When thinking of ways to stay active while connected to our community during this time, consider taking a short break from your day and head to a nearby trail to enjoy the fresh air and practice self-care.
The statewide Stay Home, Stay Safe order that took effect on March 24 exempts some outdoor recreational activities including hiking, biking, walking, running, and others that allow 6 feet between individuals. Currently, many trails and parks remain open in Washtenaw County, and area Metroparks are offering free admission Tuesdays through Thursdays. Explore our highlighted list of trails below.
While out, it is vital to remember and follow the CDC guidelines regarding social gathering sizes and distancing, as well as practicing personal hygiene before/during park and trail use.
Please note some park and trail amenities have closed and may be inaccessible to the general public. Before heading to any park or trail, it is a great idea to check the park/trail website for additional restrictions.

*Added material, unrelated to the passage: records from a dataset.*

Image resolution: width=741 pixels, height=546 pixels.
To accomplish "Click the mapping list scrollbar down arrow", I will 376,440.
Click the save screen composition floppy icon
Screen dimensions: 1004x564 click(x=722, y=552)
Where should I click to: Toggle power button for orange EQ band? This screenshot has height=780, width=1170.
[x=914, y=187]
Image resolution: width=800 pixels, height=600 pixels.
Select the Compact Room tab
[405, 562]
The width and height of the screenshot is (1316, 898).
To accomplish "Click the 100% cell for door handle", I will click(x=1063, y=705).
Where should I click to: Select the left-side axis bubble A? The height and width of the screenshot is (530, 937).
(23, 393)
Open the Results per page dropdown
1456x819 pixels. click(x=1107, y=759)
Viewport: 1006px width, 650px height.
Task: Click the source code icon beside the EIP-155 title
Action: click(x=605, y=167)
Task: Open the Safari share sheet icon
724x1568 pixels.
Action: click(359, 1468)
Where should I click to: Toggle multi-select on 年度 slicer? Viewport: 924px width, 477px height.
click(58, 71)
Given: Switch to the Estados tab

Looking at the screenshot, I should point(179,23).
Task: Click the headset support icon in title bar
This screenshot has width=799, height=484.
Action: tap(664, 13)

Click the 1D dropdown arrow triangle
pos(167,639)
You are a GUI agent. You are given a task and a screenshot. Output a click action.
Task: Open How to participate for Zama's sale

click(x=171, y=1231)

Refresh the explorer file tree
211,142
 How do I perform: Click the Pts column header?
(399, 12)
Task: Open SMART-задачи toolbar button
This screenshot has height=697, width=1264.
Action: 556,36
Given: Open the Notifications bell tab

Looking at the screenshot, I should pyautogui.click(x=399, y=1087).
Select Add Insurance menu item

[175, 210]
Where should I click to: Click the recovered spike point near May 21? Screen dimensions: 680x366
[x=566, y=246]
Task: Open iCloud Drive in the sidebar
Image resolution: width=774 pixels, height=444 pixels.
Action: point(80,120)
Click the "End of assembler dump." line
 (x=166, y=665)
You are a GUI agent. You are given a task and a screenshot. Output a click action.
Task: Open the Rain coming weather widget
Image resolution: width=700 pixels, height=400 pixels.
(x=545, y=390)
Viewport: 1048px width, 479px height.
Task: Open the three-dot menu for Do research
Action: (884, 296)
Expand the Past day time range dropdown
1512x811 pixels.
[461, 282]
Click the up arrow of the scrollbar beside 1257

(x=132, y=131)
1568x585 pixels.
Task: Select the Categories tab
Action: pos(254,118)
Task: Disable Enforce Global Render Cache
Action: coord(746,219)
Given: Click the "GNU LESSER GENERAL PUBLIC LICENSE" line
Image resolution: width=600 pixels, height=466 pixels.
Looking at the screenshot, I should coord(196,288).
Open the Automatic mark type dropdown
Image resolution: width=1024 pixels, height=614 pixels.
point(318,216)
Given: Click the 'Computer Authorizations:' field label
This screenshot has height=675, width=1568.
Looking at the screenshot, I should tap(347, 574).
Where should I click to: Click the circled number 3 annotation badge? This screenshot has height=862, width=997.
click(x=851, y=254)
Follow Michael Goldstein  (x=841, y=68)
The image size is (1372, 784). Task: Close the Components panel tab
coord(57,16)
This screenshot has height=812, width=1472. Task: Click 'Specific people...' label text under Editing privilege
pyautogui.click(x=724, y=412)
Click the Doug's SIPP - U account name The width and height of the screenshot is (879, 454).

This non-motorized pathway connects cities, parks, and destinations throughout Washtenaw County currently has 40 miles of paved and unpaved trails existing today, with 70 miles planned. B2B also connects to the State of Michigan’s Iron Belle Trail, a network of trails over 2,000 miles long. B2B has trail end points at Hudson Mills Metropark, Barton Nature Area, North Hydro Park, and more.
The Waterloo Recreation area is the largest park in the Lower Peninsula at over 20,000 acres and is home to 47 miles of hiking trails varying in size from 0.5 miles to 33 miles. Mountain bikers love the DTE Energy Foundation Trail, and joggers enjoy the Bog Trail, 1.5 mile trail through a wooded area. Whatever your interest or skill level may be, these trails might be just what you’re looking for.
Update: The two primary parking lots for the DTE Energy Foundation Trail are currently closed. The trail is still open for those parking in dispersed and other parking spaces. No parking along M-52.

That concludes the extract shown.